Still No End In Sight?

(Cue the standard disclaimer: I’m not a CPA or an attorney, I’m a real estate broker. None of this is financial or legal advice—it’s for informational and illustrative purposes only. If you have questions in those areas, talk to the right professional.)

(I also don’t know the future. So even if I think I’m right, or even if you think I’m right, no guarantees)

(Got it? OK.)

When I first started in this business, we were just coming out of the S&L crisis. Deregulation had fueled a bubble in land prices, it burst, and many financial institutions failed.

Lots of people went to jail. They are all out now, some of them are back in the land business. Based on my dealings with some of them, they didn’t all magically become honest in prison.

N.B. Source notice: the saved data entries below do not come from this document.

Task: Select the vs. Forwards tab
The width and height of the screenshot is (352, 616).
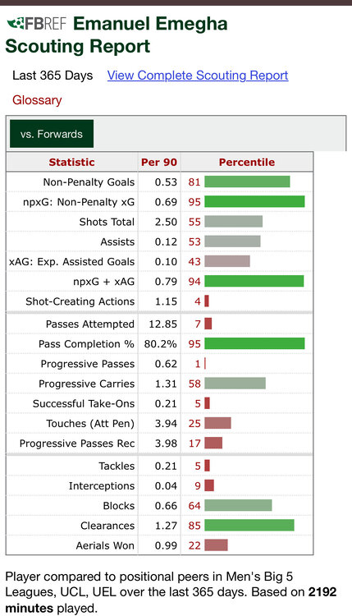Action: coord(52,134)
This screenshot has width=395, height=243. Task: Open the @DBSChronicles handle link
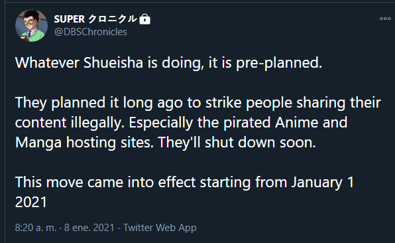tap(91, 32)
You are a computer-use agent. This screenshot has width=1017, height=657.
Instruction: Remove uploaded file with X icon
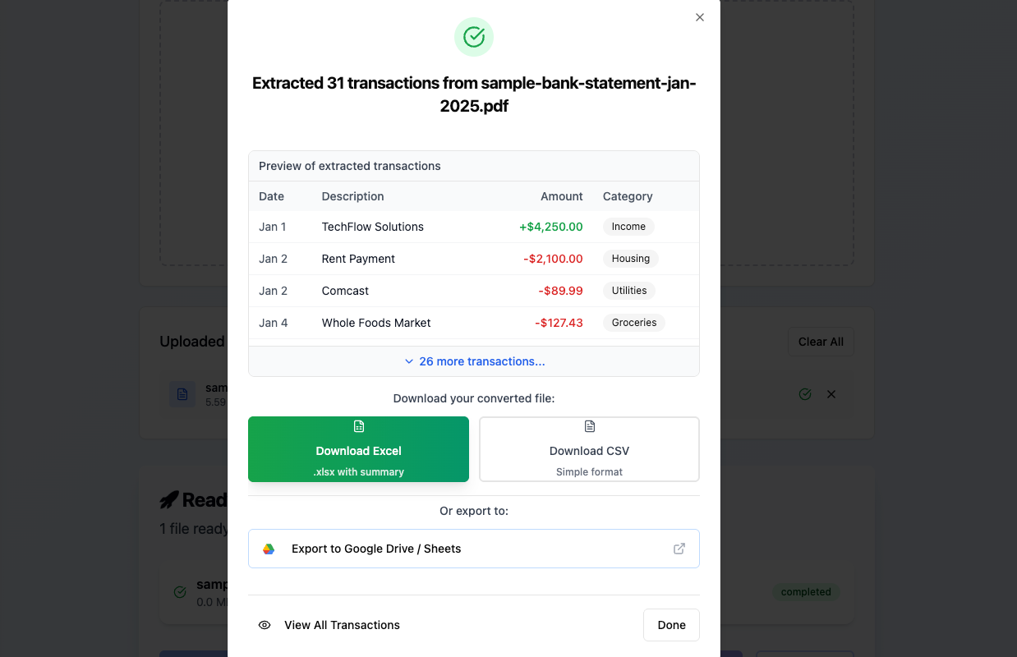[x=831, y=394]
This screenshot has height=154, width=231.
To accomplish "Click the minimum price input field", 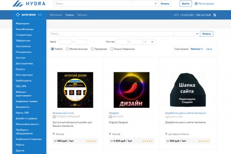I will point(65,42).
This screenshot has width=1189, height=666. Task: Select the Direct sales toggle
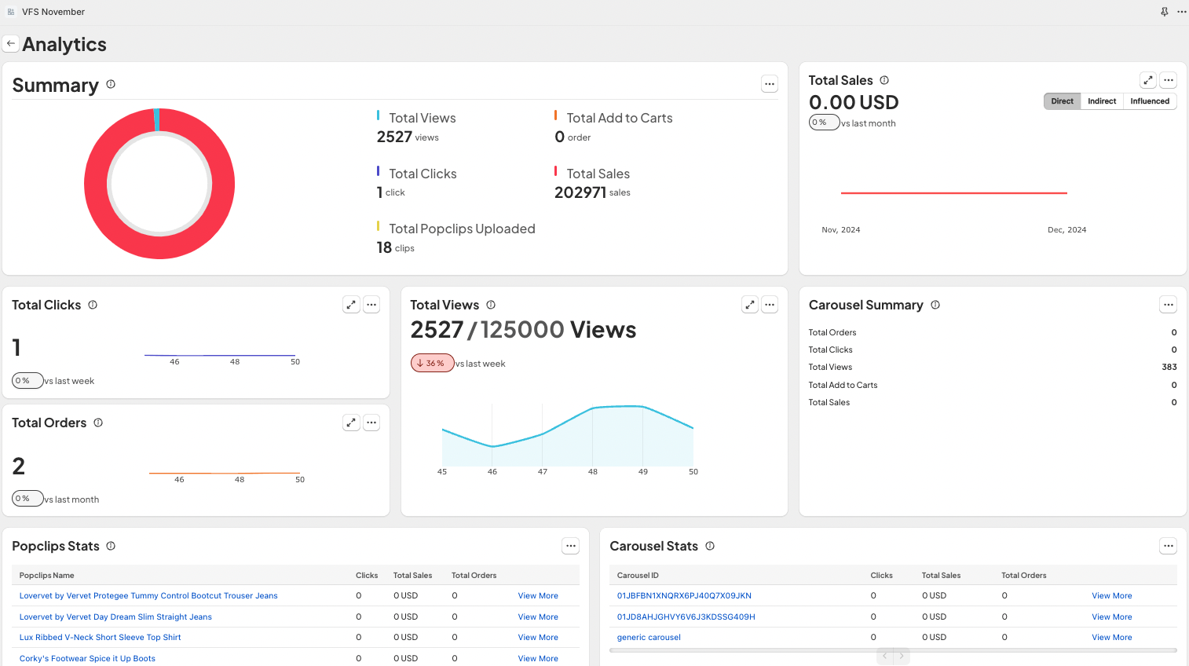[1062, 101]
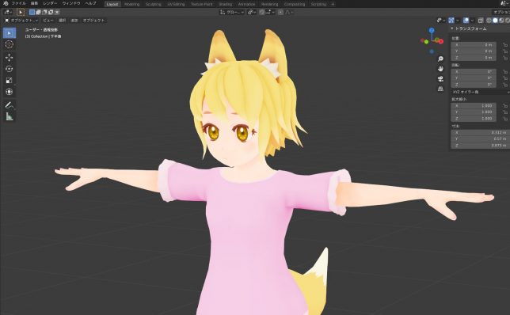
Task: Click the pan hand viewport icon
Action: (x=440, y=69)
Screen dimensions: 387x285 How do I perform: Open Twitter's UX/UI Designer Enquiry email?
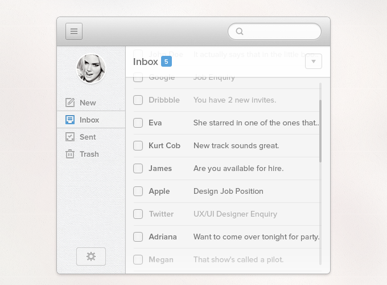(235, 214)
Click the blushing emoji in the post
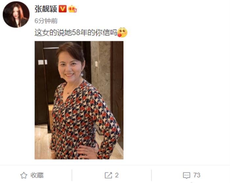This screenshot has width=230, height=183. pos(122,33)
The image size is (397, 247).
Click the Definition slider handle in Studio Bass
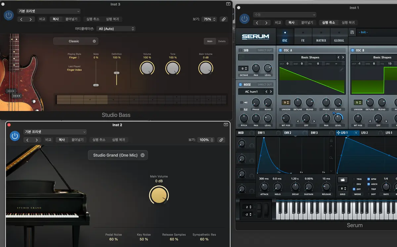[x=116, y=73]
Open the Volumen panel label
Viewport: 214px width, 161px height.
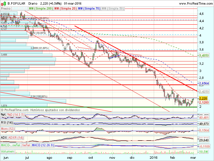pyautogui.click(x=8, y=151)

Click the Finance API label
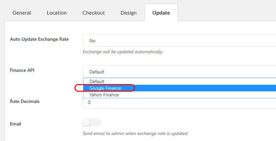click(22, 70)
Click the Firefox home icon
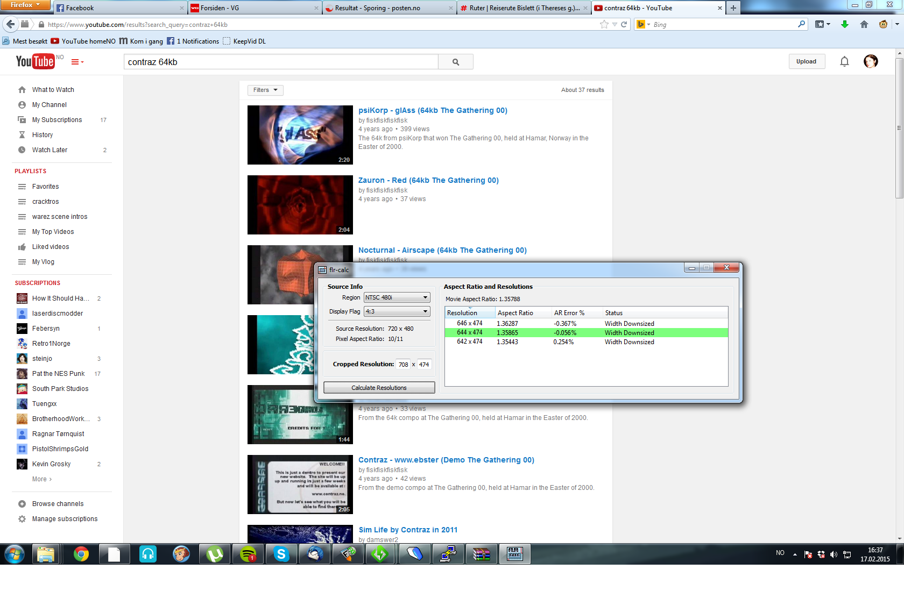Image resolution: width=904 pixels, height=598 pixels. (x=864, y=24)
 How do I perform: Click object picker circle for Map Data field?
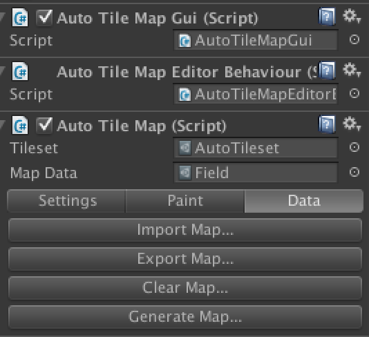coord(354,172)
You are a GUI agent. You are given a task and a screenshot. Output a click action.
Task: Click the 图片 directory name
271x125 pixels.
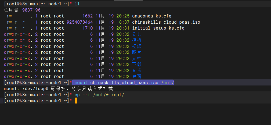137,52
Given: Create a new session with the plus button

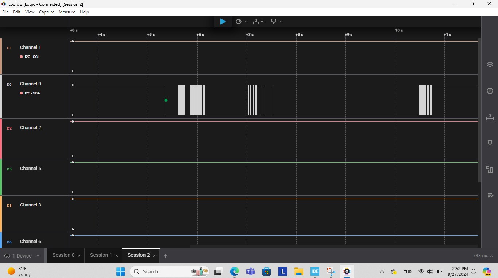Looking at the screenshot, I should pos(166,255).
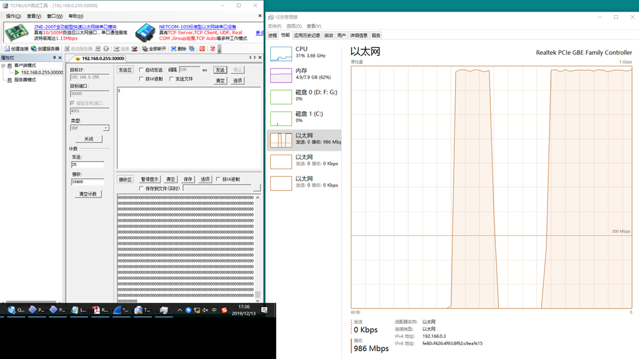Click the speaker volume icon in system tray
The image size is (639, 359).
[x=205, y=310]
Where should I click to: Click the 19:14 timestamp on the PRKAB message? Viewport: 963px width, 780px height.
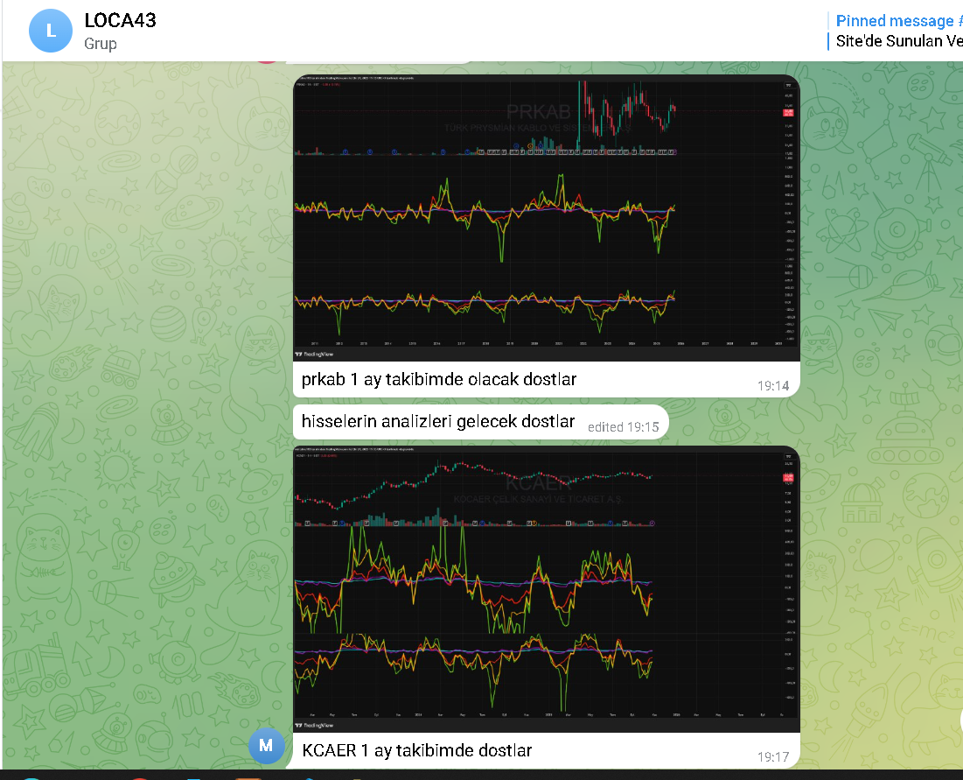[x=773, y=384]
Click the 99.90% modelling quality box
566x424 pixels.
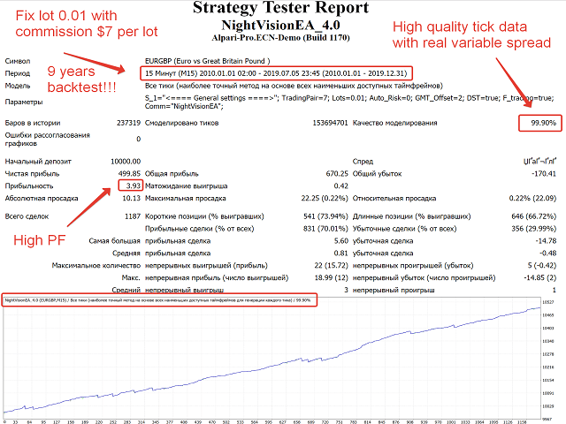pos(540,123)
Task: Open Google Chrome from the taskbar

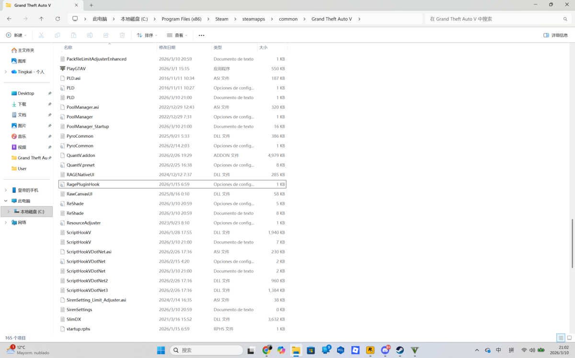Action: [266, 350]
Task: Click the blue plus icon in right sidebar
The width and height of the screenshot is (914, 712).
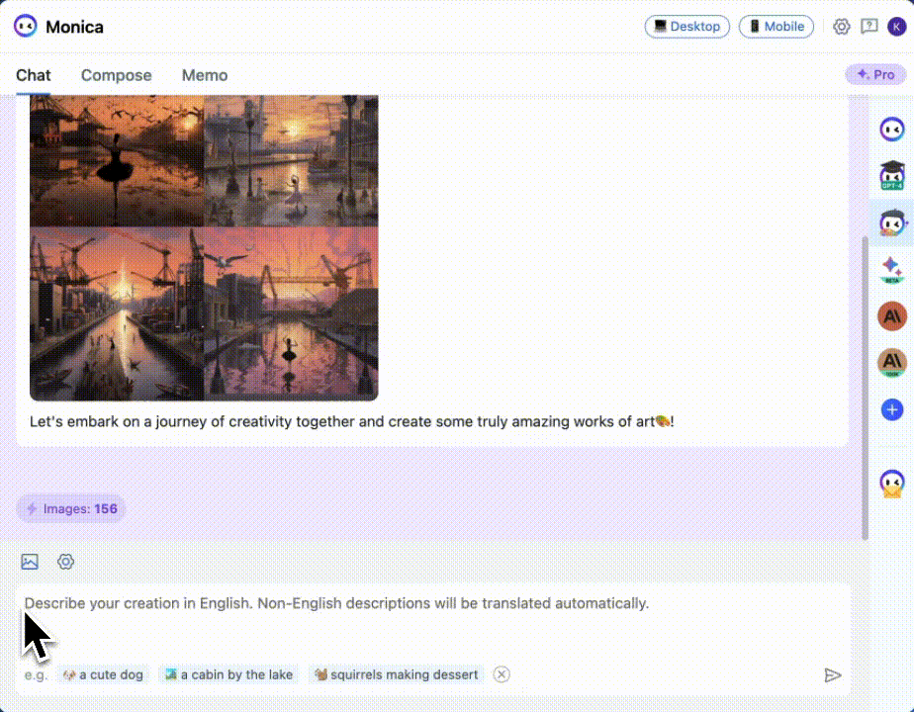Action: click(891, 408)
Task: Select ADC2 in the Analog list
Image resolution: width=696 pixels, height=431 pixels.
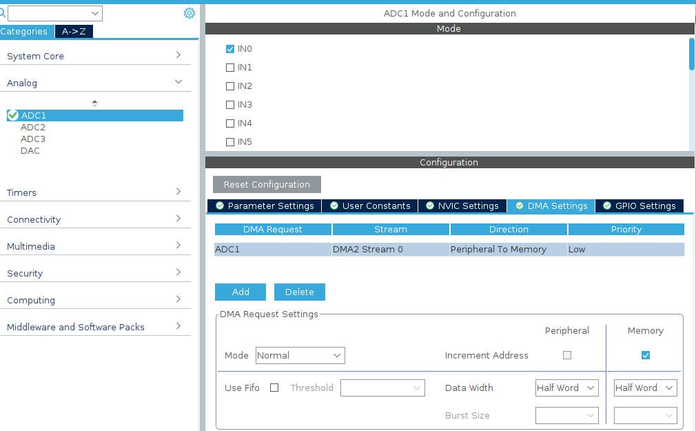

The government stepped in to sell off all the foreclosed real estate. At first, buyers were gun-shy. But the ones who moved fast picked up incredible deals—they just had to hold while things normalized.

Before long, values came roaring back. That’s when the doubts started. Many believed the upside was gone and that prices would turn south.

Sound familiar?

I remember a quarterly newsletter from an investment firm at the time. Investors were nervous. So the headline was simple and bold:

A Boom That Won’t Go Away.

The point was clear: what people thought was the ceiling was really the new floor. Population growth meant values had room to keep climbing.

He was right. In the 25 years since, every deal I thought was overpriced turned out cheap in hindsight. My only mistake was doing too much due diligence.

We’re in a similar spot today. Values have risen for so long that people wonder if there’s any toothpaste left in the tube. Nobody can predict the future—but the DFW area is still projected to add millions of people over the next 10–15 years.

Some even say it could be the biggest metro in the U.S. by 2100.

I’ll be about 130 then, can’t wait to see if they are right!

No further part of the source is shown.